▶ [SHORT EXERCISE 1]: List the display names of everyone who signed a post in the Bill Withers forum thread.
▶ [SHORT EXERCISE 2]: Write the next part of the Bill Withers forum thread, picking up after its final line.
:: PASSAGE ::
Let's talk about Bill Withers.

Message Bookmarked
Bookmark Removed
Not all messages are displayed: show all messages (207 of them)
Still Bill is one of my favorites - he's just brilliant

luna (luna.c), Sunday, 20 April 2003 19:53 (10 years ago) Permalink

i think DMX covered "Ain't No Sunshine" for the sdtrk. to "Exit Wounds".

mosurock (mosurock), Sunday, 20 April 2003 22:26 (10 years ago) Permalink

best version of Aint No Sunshine = Rahsaan Roland Kirk's

Wrong. Finest cover of "Ain't No Sunshine" is by Jack Natz's BLACKSNAKES.


Alex in NYC (vassifer), Sunday, 20 April 2003 23:57 (10 years ago) Permalink

dude alex yr totally violating the nabisco dictum.

Amateurist (amateurist), Monday, 21 April 2003 00:03 (10 years ago) Permalink

*Shudders*

I just heard the sound of 20 ILx0rs being fired.

Mr. Diamond (diamond), Monday, 21 April 2003 00:04 (10 years ago) Permalink

3 weeks pass...
how do you turn a duck into a soul singer?

put it in the microwave until its bill withers

del a robbo, Saturday, 17 May 2003 16:39 (10 years ago) Permalink

1 year passes...
:::
:: SOURCE DATA ::
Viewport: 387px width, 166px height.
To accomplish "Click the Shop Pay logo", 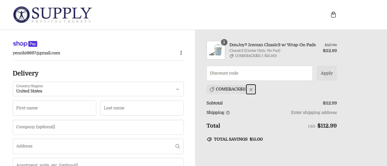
:::
▶ [RESPONSE 1]:
luna
mosurock
Alex in NYC
Amateurist
Mr. Diamond
del a robbo

▶ [RESPONSE 2]:
" I can't Write Left Handed" is blowing me away. i've practically had it on repeat for the last 3 days. WOW. (This is only slghtly ruined by the fact that Rick Astley stole the harmonies for his actually pretty good soul pastiche "cry for help"). The version i have seems to be a live version - is this the most commonly available version? anything more along these lines from his catalogue i should look out for? if you haven't heard this you really must. You will thank me, i assure you.

jed (jed_e_3), Thursday, 5 August 2004 16:59 (8 years ago) Permalink

Jill Scott did a mean version of "Use Me" when I saw her live in Manchester a couple of years back- and it was the opening tune. "Harlem" is a bit of a belter too, more of a foot-stompin'-soul type Bill - he did a bit of presenting for BBC Radio 2 last year on a series of soul retospective programmes.

neil tacus (tacit), Thursday, 5 August 2004 18:21 (8 years ago) Permalink

Twista & Anthony Hamilton made me want to buy lots of Bill Withers albums.

Jordan (Jordan), Thursday, 5 August 2004 18:22 (8 years ago) Permalink

"I can't Write Left Handed" is blowing me away

yeah i was just going to bring this one up, too. i like the version on the live at carnegie hall album best. more/less relevant than ever?

vahid (vahid), Thursday, 5 August 2004 19:13 (8 years ago) Permalink

what's Menagerie like then?

Sonny A. (Keiko), Thursday, 5 August 2004 19:15 (8 years ago) Permalink

I always wanted to hear a version of "Use Me" sung by a woman... would change the implications of the song considerably, I think.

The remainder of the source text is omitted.